Mardi, Broniarz a déclaré à la chaîne de télévision TVN24: « Si l'on regarde l'ambiance, ce qui se passe dans les écoles, les tensions, certaines déclarations de politiciens ces derniers jours, je serais extrêmement sceptique quant à la possibilité de mettre fin à la grève aujourd'hui. C'est une énorme protestation du milieu enseignant avec un très grand soutien des parents. » Il a qualifié la situation d' « extrême » et a déclaré qu'il serait favorable à la poursuite de la grève telle qu'elle a été menée et qu’elle pouvait durer jusqu'à début septembre.

Dans une interview antérieure au journal conservateur Rzeczpospolita, Broniarz avait exprimé sa préoccupation au sujet d'une escalade de la grève. Il a critiqué le gouvernement pour s'être comporté comme « un éléphant dans un magasin de porcelaine » et a déclaré que « les émotions des enseignants dans de nombreuses écoles montrent que des grèves pouvaient être déclenchés dans le pays indépendamment des décisions des dirigeants syndicaux ». Les enseignants disaient dans tout le pays « qu'ils allaient faire grève jusqu'au bout ».

Les craintes des syndicats et du gouvernement que la grève des enseignants ne déclenche un mouvement de grève plus large de la classe ouvrière sont bien fondées. Trente ans après la restauration du capitalisme, d’incroyables inégalités sociales et des salaires de misère dans de vastes pans de la classe ouvrière ont créé une poudrière sociale prête à exploser, alors que la lutte des classes s'intensifie dans le monde entier.

Le journal Rzeczpospolita rapportait en une mardi que plus de 40 000 travailleurs sociaux allaient rejoindre la grève fin avril ou début mai. Les travailleurs sociaux gagnent en moyenne 1900 zlotys par mois (495 dollars ou 440 euros). S’il se mettaient en grève, a averti ce journal, des prestations sociales comme les versements de plus de 500 zlotys aux familles ayant plusieurs enfants seraient interrompus. Le gouvernement s'est appuyé sur ces versements modestes, distribués surtout dans des districts ruraux très pauvres, pour maintenir une base de soutien qui vacille. Les répercussions politiques d'une telle grève pour le parti PiS pourraient être immenses et pourraient facilement déclencher dans la classe ouvrière polonaise un mouvement de grève bien plus large.
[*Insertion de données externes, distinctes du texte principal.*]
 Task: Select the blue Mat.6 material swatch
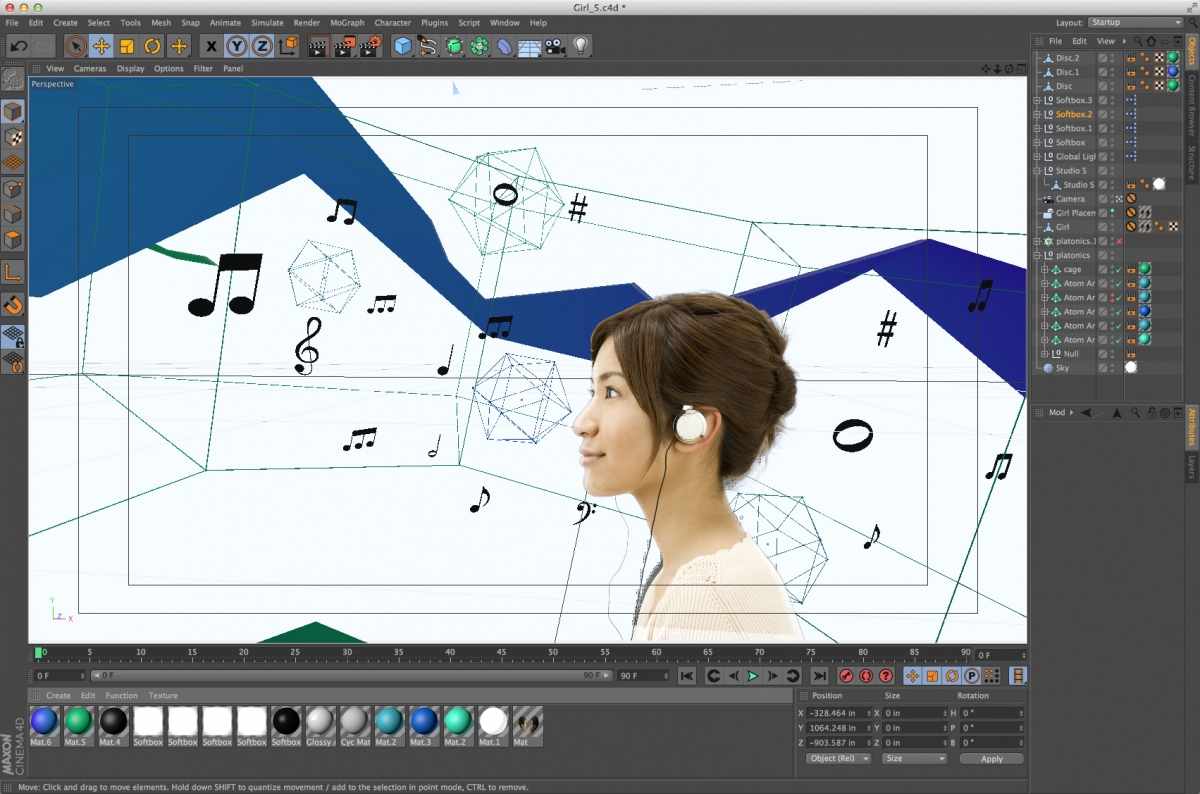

Commentant la nouvelle de la grève imminente des travailleurs sociaux, une jeune Polonaise étudiant pour devenir enseignante a déclaré au WSWS: « Attendez encore un peu et tout le monde va faire grève. Ce sera la pagaille en Pologne et le gouvernement aura un gros problème. »

Le plus grand obstacle à une telle évolution sont les syndicats. Ils travaillent délibérément non seulement pour contenir la grève, mais aussi pour empêcher les enseignants de soulever des questions et des revendications politiques. Dans son discours devant la manifestation des enseignants à Varsovie mardi, Broniarz a insisté pour dire que « les enseignants ne [voulaient] pas de politique, ils [voulaient] de meilleures écoles ».

En réalité, la grève des enseignants est confrontée à des questions politiques majeures: les résultats de la restauration du capitalisme en 1989 après des décennies de stalinisme; les attaques contre les droits démocratiques et sociaux par le gouvernement PiS et ceux de la Plate-forme civique (PO) avant lui ; et les préparatifs de guerre contre la Russie. La classe dirigeante polonaise soutient qu'il n'y a « pas d'argent » pour les enseignants alors qu’elle dépense des milliards de dollars au renforcement des moyens militaires.

La grève des enseignants polonais doit être élargie au plus grand nombre possible de travailleurs, en Pologne et en Europe, et liée aux grands enjeux politiques de la classe ouvrière: la lutte contre les inégalités sociales, la défense des droits démocratiques et la lutte contre la guerre. Cela nécessite la formation de comités de base indépendants de tous les syndicats et partis bourgeois, dans le cadre du développement d'un mouvement politique de masse de la classe ouvrière guidé par un programme socialiste.